Rhythm & Views 


Rammstein, Germany's answer to the Rolling Stones and Metallica has returned with Reise, Reise (Journey, Journey or Voyage, Voyage). Following a rumored breakup, Rammstein's first album in three years is dynamic and shows a band who has matured in their signature sound.

The most noticeable step forward comes from vocalist Till Lindemann. Normally barking lyrics like a dictator, Lindemann introduces actual melodies to correlate with every moment of every song. During the album's title track, Lindemann's vocals build in the chorus perfectly with the melodramatic orchestration of the music. Also, in "Mein Teil" ("My Tool"), Lindemann sounds like a possessed animal during the verses before switching back to his muscular form in the choruses.

Not known for being a political band, Rammstein steps into new territory with "Amerika." The song offers an outsider's perspective on American politics and governmental affairs.
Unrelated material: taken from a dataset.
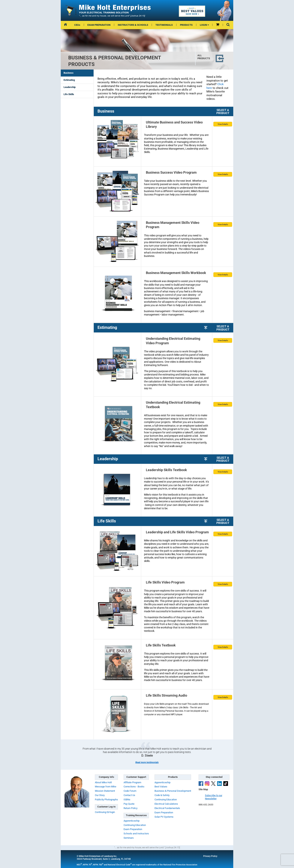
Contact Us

The only bilingual track on the album, "Amerika" features Lindemann hysterically using such words in the chorus as "Wunderbar," "Coca-Cola" and "Wonderbra."

In an attempt to not follow any trends from their three previous albums, Rammstein introduces acoustic play with "Los" ("Lets Go"). The unplugged track demonstrates a relaxed band not afraid of taking a risk.

All 11 tracks on Reise, Reise are unpredictable and stand out in their own unique way. Definitely their most complete effort to date, Reise, Reise can easily be considered Rammstein's Led Zeppelin IV or The Black Album. Hopefully, American audiences can take a hint from our European friends.